The key findings of the “State of Security” include:
• Organizations are confident about identifying the most critical threats to their environments and knowing where their critical data resides. However, most companies are not confident about quantifying the potential financial impact of a breach should one occur.
• Organizational awareness and protection against information security risks is very important. However, one-third of the “Optimized” companies are uncertain about their IT security posture in terms of awareness and protection. Despite having formal strategic plans, 34 percent of the companies believe they do not have adequate protection against information security risks which could impact their business.
• A majority of the respondents said as they develop SSPs, they include consideration of potential threats and the associated risk to business and financial analysis. Yet, four out of five of the companies experienced a significant security incident in the past 12 months.
• Almost a third of organizations surveyed have either not purchased or not yet implemented many of the next-generation security technologies designed to address current-day threats, despite more than 80 percent of the organizations identifying malware, spyware and viruses as major security threats.
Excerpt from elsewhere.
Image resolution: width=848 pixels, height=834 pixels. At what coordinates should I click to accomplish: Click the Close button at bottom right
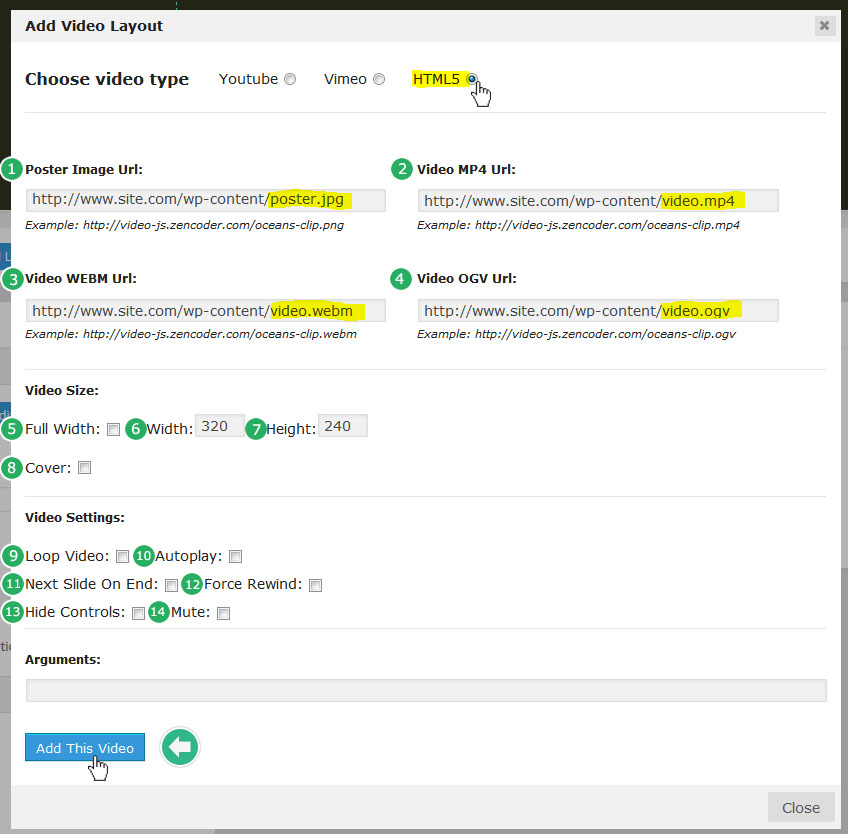(x=800, y=807)
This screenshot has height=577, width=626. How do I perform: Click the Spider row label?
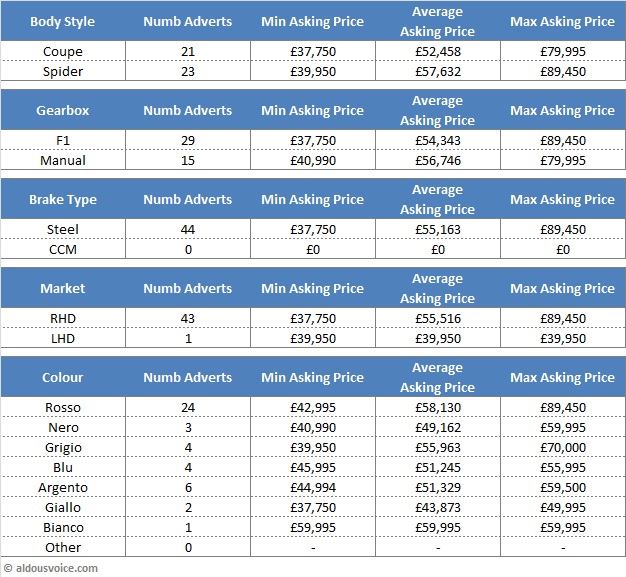pyautogui.click(x=63, y=71)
• Two out of every five organizations have either an informal or ad hoc plan or no security strategic plan in place. The size of the organization matters when it comes to having a formal SSP. Six of every ten large enterprises have a formal SSP, two out of every three mid-size enterprises has a formal SSP, while this ratio dips to only one in two small enterprises.
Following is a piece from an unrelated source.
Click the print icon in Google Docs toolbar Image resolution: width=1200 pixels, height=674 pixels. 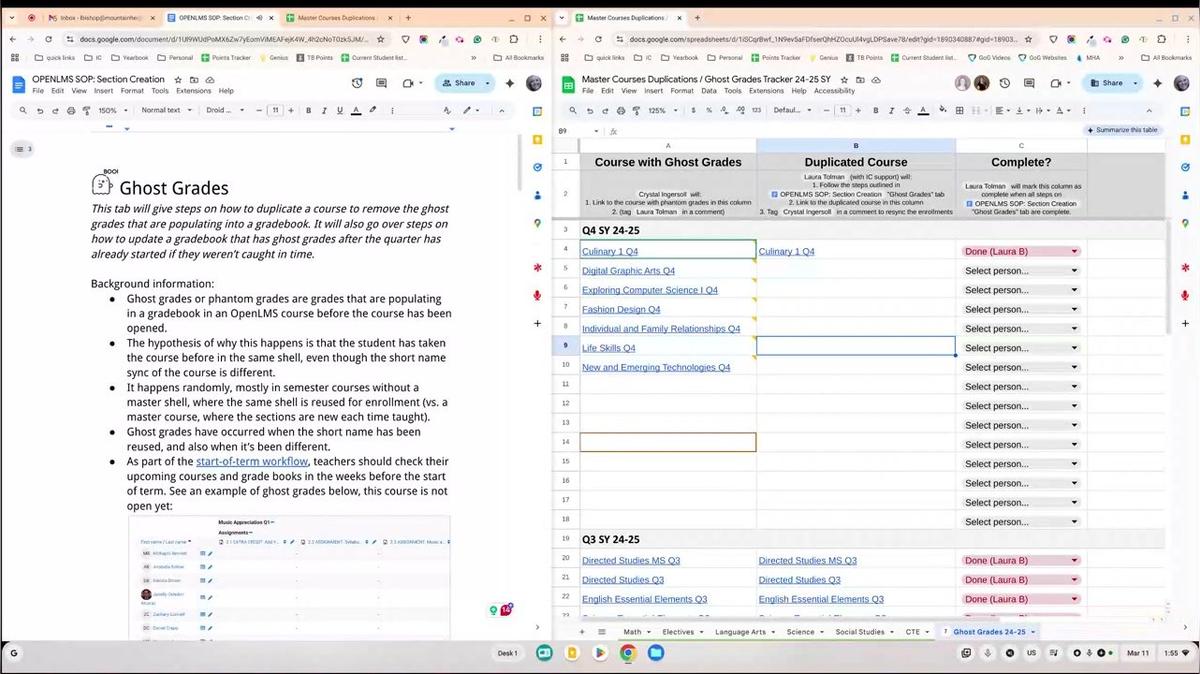point(71,110)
• Organizations in North America and Germany are more likely to have a formal SSP than those organizations in other regions of the world. This may be because of the regulatory environments in those countries.
• Top priorities for 2012 include implementing stronger controls to protect sensitive data and ensuring business continuity. The lowest priority is to reduce capital and operating expenditures for security infrastructure, which in turn indicates organizations are willing to spend on the right kind of security solutions.
While organizations are working on their strategic security plans and putting in their best efforts toward protecting business systems and critical data, there is much room for improvement.
• Step up to a higher security maturity level. Only 16 percent of the survey respondents classify their organizations as being at the “Optimized” level. Worse, however, is the fact that 9 percent of the organizations are “Reactive” in their approach to IT security.
• Executive involvement is crucial. While IT and security personnel may take the lead in developing the plan, it’s important to have insight from those who best understand the business systems and the data they use. Moreover, executive involvement is critical to set the tone for the importance of security throughout the organization.
• Test early, test often, and make adjustments as needed. What good is a plan if it is developed and put on a shelf? If it is never tested? Unfortunately, 29 percent of “Compliant” companies never test how they would respond to an incident. What’s more, the fact 79 percent of the surveyed companies had security incidents in the past year indicates there are gaps in the security plans they must address.
• Use budget allocations wisely. Though every manager would like to have a bigger budget to be able to apply more safeguards, the “Optimized” companies have found ways to reach the highest level of performance with the same level of funding (percentage-wise) as the companies who are less prudent with their budgets.
• Use the right tools for the current threats. The survey shows 45 percent of the companies have not deployed next-generation firewalls. Mobile security is another high risk area, yet 25 percent of the organizations have not purchased any tools for this purpose.
• Focus on protecting the lifeblood of the company-the sensitive corporate data. The top priorities for 2012 include implementing stronger controls to protect sensitive data and ensuring business continuity. Additional high-priority activities should improve each organization’s overall security posture. This is encouraging because without timely recognition and mitigation of security threats, an organization may be the next news headline—and nobody wants that dubious distinction.